Task prompt: Give again, exactly as written, each line of the material below starting at the line that contains "Task: Click the 32.28 chest width cell" and ending at the line that contains "The height and width of the screenshot is (398, 848).". Both ends count, and no other line does.

Extracted data:
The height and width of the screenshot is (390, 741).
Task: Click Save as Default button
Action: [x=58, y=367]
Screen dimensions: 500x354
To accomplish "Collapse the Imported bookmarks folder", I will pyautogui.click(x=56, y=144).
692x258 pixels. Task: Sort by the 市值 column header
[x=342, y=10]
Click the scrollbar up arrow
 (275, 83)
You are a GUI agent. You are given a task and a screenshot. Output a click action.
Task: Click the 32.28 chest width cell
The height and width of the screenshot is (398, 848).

* * *

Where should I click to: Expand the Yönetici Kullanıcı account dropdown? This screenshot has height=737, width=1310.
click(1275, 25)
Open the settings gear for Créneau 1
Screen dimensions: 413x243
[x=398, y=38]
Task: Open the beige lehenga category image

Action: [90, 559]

---

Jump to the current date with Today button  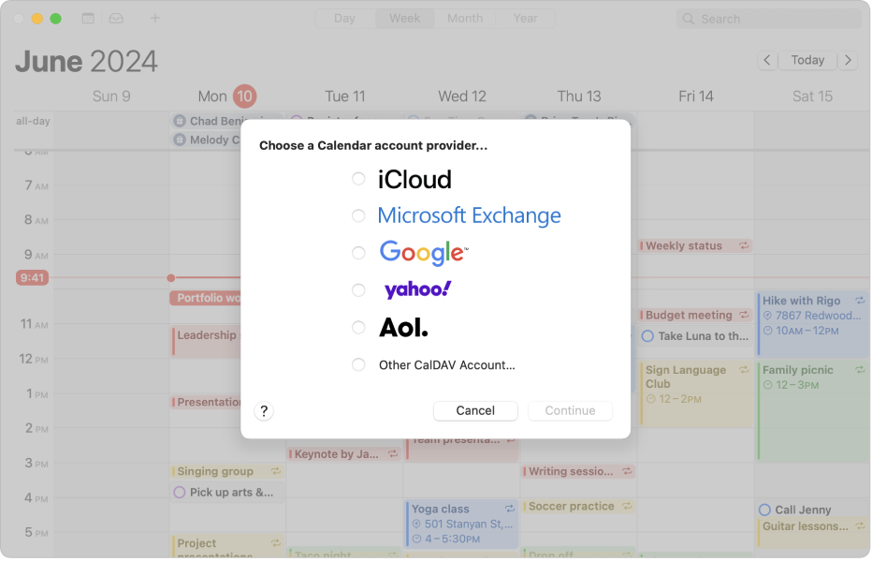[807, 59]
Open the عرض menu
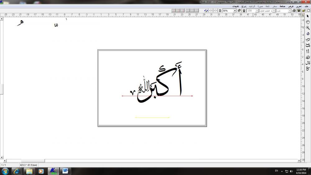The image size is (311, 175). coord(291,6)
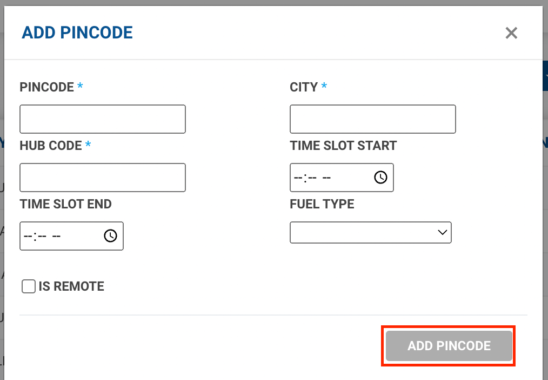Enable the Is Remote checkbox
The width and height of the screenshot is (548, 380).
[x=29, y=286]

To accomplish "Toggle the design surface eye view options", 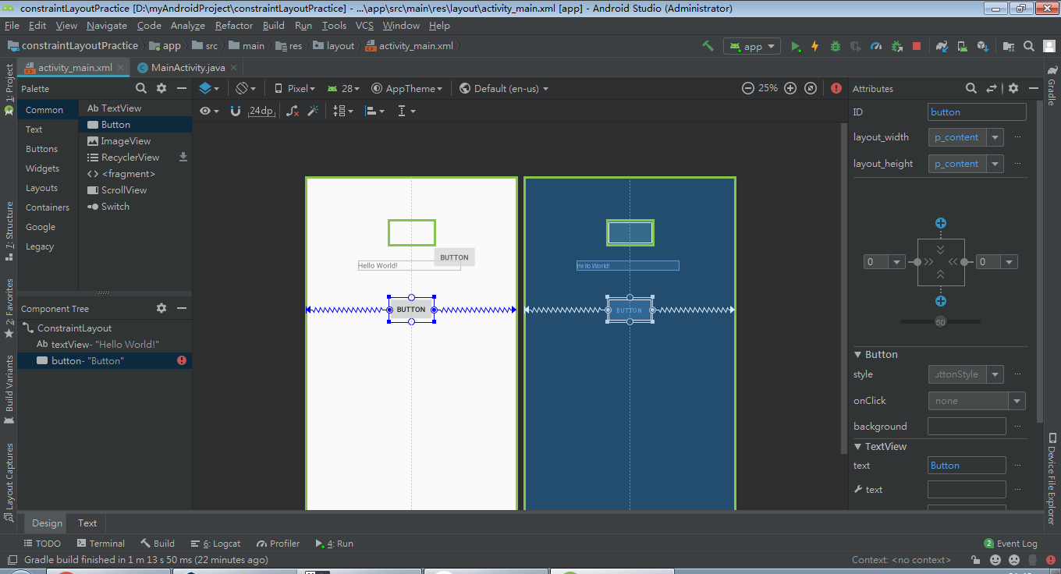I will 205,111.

Response to this task:
Task: Click the 32.28 chest width cell
The height and width of the screenshot is (398, 848).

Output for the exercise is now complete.